Direction.
Rewrite the records from the line with "Community Guidelines (121, 1406)" up to and including the line with "[Search for:] (102, 607)", changing "Shop" to "Store" and leaving everything else as it is. Give only those lines.

Entries.
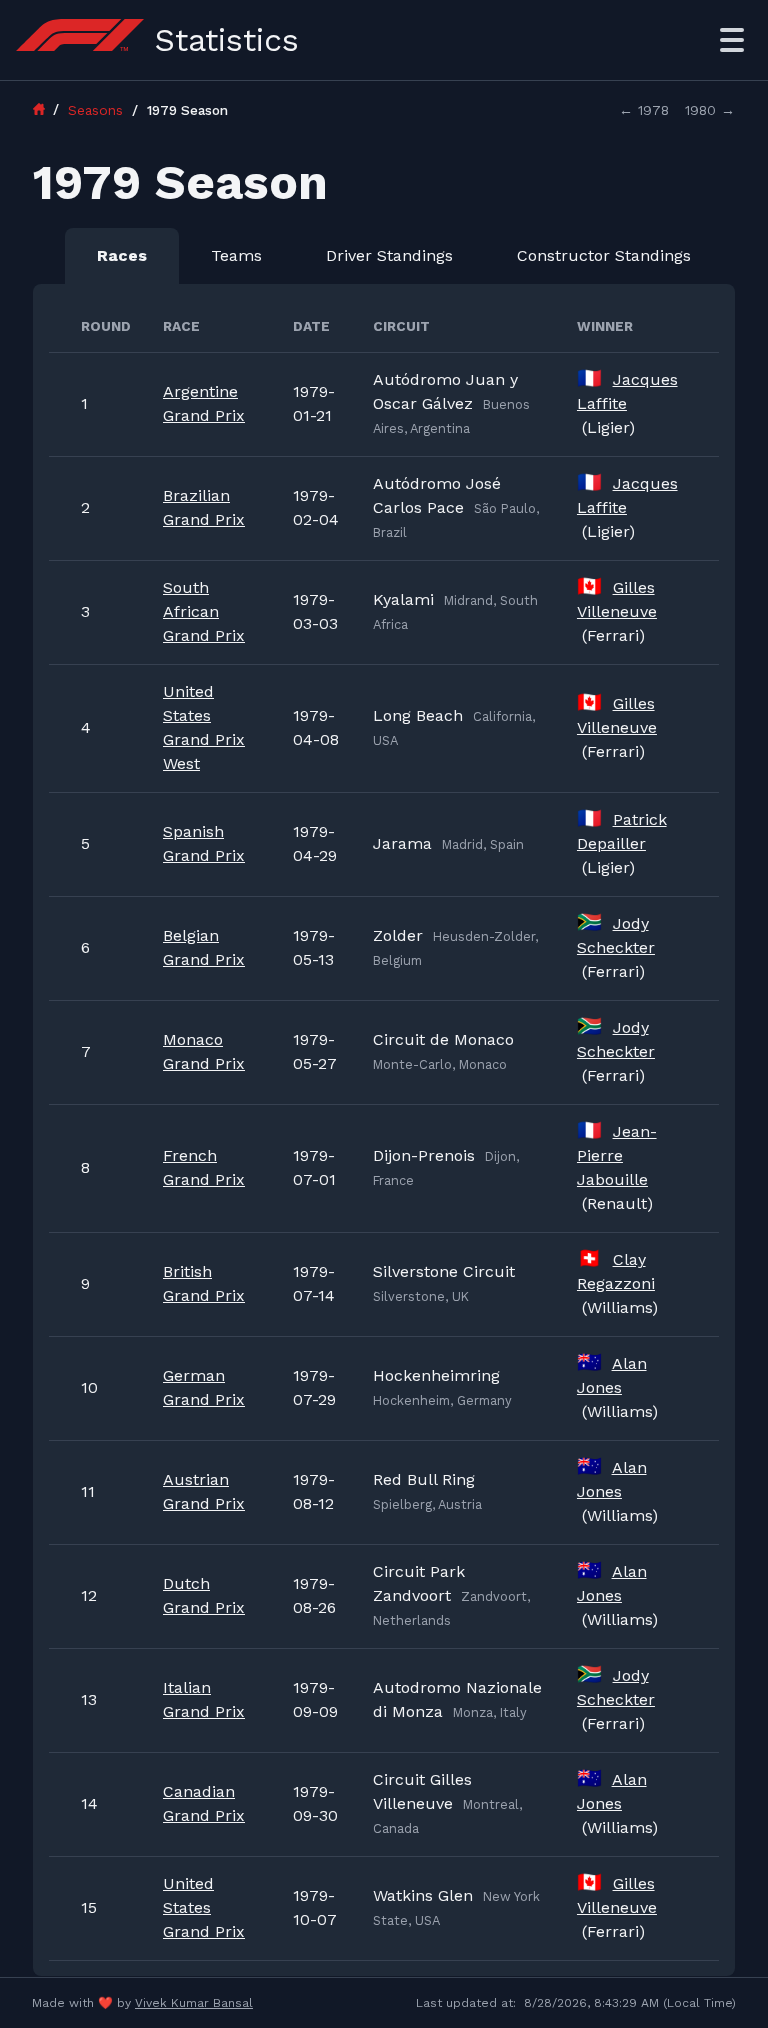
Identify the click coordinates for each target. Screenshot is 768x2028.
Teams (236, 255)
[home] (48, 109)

--

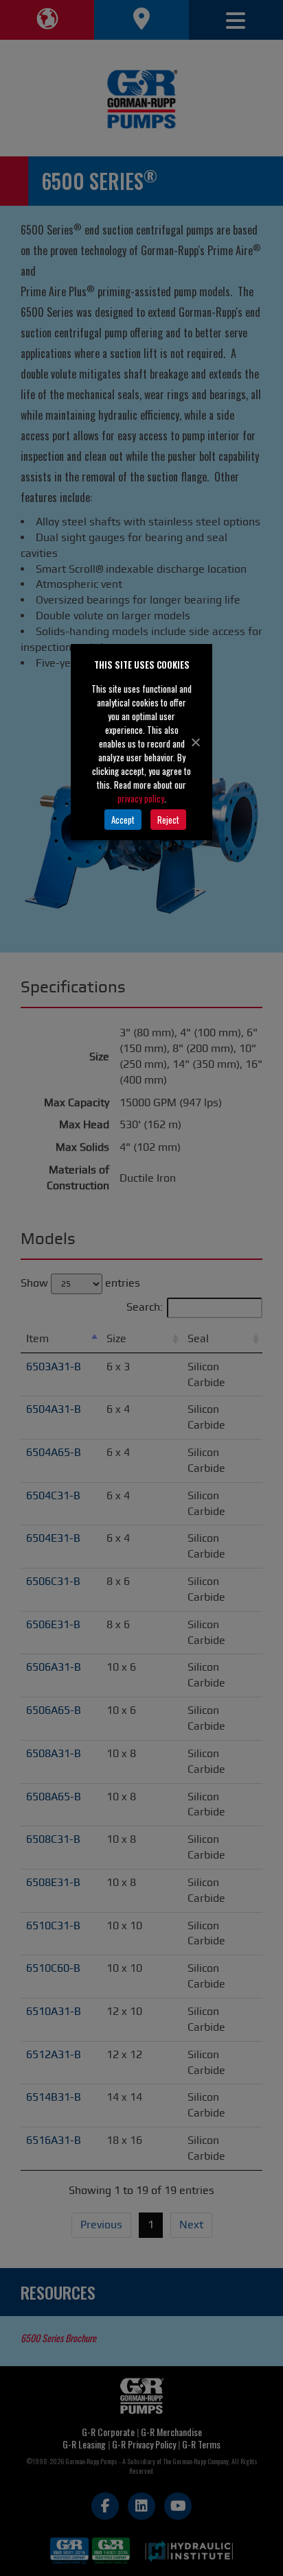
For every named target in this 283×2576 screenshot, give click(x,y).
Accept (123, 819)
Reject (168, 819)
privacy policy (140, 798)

...

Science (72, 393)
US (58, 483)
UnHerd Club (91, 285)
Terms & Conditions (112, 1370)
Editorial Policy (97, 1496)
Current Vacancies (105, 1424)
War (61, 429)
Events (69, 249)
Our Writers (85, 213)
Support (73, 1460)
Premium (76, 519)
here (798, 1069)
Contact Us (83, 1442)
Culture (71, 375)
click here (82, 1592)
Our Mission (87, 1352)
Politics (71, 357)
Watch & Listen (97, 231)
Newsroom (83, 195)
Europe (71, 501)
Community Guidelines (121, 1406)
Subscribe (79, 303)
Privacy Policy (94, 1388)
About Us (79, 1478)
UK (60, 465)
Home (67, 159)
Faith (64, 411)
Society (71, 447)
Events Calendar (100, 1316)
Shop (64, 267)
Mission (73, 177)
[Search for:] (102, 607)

Result for this exercise.
Community Guidelines (121, 1406)
Subscribe (79, 303)
Privacy Policy (94, 1388)
About Us (79, 1478)
UK (60, 465)
Home (67, 159)
Faith (64, 411)
Society (71, 447)
Events Calendar (100, 1316)
Store (64, 267)
Mission (73, 177)
[Search for:] (102, 607)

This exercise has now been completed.